Continue inspiring other software developers to get on that boat fast. I don’t agree and believe in AGI narrative and hype. But I see the leverage AI gives you if you master it, not only in software development. And I believe in the slogan that is circulating the internet lately: Don’t be afraid of AI taking your job, be afraid of other people proficient in using AI to take over your job.
Spec-driven development is something I truly believe in but tbh I haven’t tried much yet. It has its comeback. Funnily enough, partly as a solution to the limited context of LLMs :-) But the side effect is you are precisely specifying from scratch what needs to be created. Check out Shotgun from a Polish team if you haven’t yet (https://app.shotgun.sh).
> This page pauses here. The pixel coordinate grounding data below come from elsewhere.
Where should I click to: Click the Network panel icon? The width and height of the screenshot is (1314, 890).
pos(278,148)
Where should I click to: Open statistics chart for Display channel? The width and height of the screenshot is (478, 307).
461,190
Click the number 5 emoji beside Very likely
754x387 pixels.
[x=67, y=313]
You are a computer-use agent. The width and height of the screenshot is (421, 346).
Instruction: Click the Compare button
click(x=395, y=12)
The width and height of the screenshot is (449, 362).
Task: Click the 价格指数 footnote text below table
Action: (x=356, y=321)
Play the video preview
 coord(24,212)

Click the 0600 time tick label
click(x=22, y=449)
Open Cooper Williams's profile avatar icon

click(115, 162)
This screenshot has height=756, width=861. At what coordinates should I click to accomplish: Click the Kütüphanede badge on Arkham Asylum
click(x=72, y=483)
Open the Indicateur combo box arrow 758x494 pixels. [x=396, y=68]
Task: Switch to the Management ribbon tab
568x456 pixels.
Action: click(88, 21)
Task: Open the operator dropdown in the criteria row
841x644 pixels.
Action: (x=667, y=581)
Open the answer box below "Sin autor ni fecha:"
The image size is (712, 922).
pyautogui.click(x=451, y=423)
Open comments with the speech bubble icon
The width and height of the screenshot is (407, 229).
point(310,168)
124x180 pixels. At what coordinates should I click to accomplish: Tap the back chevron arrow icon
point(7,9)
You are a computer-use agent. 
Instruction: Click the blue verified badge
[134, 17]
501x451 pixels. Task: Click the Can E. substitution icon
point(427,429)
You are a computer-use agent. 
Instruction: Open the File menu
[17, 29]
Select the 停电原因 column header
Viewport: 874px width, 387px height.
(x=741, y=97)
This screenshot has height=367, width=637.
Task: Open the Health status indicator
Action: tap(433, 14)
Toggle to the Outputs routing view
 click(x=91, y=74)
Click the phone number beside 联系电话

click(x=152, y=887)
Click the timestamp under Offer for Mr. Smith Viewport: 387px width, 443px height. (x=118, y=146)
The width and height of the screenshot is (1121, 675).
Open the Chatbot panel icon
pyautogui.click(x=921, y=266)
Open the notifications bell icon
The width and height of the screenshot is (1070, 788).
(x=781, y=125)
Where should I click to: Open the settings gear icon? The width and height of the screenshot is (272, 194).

Another idea I want to explore is to change the coding experience from generating code to talking architecture. Do you remember my training on designing software architecture using 4 perspectives (https://c4model.com)? Imagine you talk to an agent about architecture, not code. You move around those 4 perspectives. You can even have specialized agents (security, scaling, MLOps, etc.) as your thinking partners to bounce ideas and co-design an ideal model of your system. Also, imagine you use voice for that instead of writing. Agents take care of the “boring” code generation underneath. In a way, Google releasing yesterday their Antigravity editor (worth checking out!) made a similar change to the coding experience. The code happens in the background but you talk to an agent. You still can look under the hood and edit something manually if you want. What do you think about that C4 coding agent idea?
I’m so happy you found your way back to your passion - coding. I always knew you are an engineer at heart ;-) I’m finding my way back now to my true passion: researching, finding clarity, sharing with others what I learned and how they can navigate new advancements in tech. Kind of what I did in your R&D team back in the day.
Btw. I love you are following my work and I love your comments. Sometimes it takes me some time to think what I want to respond.